- [Activity]: Search the records below for the string "agent" and copy each line where it turns up.

══ Input for this task ══

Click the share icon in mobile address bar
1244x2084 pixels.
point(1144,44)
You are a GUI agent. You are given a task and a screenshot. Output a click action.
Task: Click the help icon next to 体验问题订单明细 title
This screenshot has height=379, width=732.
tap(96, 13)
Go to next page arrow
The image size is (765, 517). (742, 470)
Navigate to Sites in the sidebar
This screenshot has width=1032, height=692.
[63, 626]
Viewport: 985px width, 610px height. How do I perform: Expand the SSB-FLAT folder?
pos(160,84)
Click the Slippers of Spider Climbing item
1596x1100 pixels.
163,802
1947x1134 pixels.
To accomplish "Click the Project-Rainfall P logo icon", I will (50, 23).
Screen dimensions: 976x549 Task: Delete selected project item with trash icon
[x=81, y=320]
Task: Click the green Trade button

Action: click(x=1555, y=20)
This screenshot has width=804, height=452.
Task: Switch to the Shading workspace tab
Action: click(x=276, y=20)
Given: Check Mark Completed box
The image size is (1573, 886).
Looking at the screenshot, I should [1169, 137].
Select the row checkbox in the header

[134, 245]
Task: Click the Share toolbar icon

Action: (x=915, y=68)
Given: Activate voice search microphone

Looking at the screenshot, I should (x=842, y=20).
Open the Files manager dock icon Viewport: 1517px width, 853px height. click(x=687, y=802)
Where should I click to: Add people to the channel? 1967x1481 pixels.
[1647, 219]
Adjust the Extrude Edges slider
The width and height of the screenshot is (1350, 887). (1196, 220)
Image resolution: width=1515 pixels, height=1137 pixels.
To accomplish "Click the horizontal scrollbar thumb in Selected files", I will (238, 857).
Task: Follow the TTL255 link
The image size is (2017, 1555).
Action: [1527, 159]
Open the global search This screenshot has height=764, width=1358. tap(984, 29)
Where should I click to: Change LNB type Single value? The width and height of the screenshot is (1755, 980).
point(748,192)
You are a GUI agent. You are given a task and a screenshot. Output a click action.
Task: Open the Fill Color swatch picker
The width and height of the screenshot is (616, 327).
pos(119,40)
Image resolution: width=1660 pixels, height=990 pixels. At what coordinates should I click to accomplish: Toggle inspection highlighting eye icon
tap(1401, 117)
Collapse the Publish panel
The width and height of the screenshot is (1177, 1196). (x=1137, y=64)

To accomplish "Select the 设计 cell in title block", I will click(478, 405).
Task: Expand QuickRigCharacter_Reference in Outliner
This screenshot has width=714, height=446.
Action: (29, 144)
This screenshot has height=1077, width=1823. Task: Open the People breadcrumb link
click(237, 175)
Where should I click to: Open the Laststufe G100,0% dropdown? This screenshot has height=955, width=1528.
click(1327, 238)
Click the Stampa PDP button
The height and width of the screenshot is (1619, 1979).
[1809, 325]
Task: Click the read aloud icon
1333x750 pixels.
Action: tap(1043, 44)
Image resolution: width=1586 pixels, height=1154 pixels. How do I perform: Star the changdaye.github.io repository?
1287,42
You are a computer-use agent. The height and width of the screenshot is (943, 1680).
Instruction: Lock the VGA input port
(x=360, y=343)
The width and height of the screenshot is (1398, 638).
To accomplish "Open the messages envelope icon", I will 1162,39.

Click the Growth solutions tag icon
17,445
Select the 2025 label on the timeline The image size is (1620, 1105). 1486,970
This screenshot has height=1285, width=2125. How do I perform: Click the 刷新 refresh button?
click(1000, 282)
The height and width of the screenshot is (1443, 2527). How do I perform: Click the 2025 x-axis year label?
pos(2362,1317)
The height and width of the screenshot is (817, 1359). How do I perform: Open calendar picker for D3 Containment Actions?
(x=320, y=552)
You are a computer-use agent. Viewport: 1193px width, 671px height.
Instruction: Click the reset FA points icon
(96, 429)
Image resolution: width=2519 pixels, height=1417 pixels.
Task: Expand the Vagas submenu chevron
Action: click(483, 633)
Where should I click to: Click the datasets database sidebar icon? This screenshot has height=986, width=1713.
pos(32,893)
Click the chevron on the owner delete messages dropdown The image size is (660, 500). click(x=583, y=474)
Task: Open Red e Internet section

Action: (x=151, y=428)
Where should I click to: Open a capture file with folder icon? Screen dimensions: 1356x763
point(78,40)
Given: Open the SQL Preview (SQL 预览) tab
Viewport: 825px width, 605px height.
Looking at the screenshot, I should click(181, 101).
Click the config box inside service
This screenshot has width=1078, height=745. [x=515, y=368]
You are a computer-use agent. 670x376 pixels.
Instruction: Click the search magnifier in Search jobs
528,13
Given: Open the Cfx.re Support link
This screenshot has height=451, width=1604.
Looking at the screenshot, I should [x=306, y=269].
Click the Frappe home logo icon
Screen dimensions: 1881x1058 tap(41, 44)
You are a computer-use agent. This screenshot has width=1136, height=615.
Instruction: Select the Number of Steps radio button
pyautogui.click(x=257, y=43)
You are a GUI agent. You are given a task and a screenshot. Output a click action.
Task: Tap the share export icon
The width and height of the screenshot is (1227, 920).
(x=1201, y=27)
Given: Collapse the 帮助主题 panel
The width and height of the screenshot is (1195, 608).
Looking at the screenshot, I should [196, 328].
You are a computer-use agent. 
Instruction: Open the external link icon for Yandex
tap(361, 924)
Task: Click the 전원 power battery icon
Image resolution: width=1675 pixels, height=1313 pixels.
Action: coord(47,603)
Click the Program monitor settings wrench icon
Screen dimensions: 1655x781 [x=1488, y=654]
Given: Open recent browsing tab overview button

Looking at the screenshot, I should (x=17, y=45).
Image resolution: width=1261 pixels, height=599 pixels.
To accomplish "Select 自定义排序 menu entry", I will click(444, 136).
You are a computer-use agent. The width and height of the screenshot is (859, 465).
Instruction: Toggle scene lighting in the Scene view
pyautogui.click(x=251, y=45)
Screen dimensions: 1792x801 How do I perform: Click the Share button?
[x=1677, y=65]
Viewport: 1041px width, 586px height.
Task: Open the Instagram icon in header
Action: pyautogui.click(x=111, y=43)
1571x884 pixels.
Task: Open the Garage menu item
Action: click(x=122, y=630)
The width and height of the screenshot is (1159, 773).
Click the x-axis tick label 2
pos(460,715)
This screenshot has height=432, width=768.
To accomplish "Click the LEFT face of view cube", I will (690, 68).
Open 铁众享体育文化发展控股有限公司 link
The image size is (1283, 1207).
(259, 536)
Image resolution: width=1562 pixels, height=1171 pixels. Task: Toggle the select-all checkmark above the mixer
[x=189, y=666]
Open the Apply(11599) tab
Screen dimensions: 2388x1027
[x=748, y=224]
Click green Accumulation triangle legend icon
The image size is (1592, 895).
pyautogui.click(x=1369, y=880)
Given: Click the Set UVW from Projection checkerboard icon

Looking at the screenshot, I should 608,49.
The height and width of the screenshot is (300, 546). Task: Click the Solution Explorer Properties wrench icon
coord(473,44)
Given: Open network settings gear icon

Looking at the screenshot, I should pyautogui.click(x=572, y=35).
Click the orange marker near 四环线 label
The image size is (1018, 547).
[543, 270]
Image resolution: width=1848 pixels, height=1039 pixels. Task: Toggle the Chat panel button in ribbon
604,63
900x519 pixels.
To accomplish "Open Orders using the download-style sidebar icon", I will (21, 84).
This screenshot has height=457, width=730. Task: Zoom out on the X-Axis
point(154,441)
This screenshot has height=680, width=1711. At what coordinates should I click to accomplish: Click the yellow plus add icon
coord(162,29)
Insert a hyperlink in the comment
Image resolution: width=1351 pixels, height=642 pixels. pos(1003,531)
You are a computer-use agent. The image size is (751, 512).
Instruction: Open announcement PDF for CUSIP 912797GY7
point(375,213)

═══

- [Response box]:
You are a GUI agent. You are given a task and a screenshot. Output a click action.
You are a GUI agent. You are given a task and a screenshot. Output a click action.
You are a computer-use agent. The height and width of the screenshot is (943, 1680).
You are a computer-use agent. Viewport: 1193px width, 671px height.
You are a computer-use agent. 670x376 pixels.
You are a computer-use agent. This screenshot has width=1136, height=615.
You are a GUI agent. You are given a task and a screenshot. Output a click action.
You are a computer-use agent. 
You are a computer-use agent. The width and height of the screenshot is (859, 465).
You are a computer-use agent. The image size is (751, 512).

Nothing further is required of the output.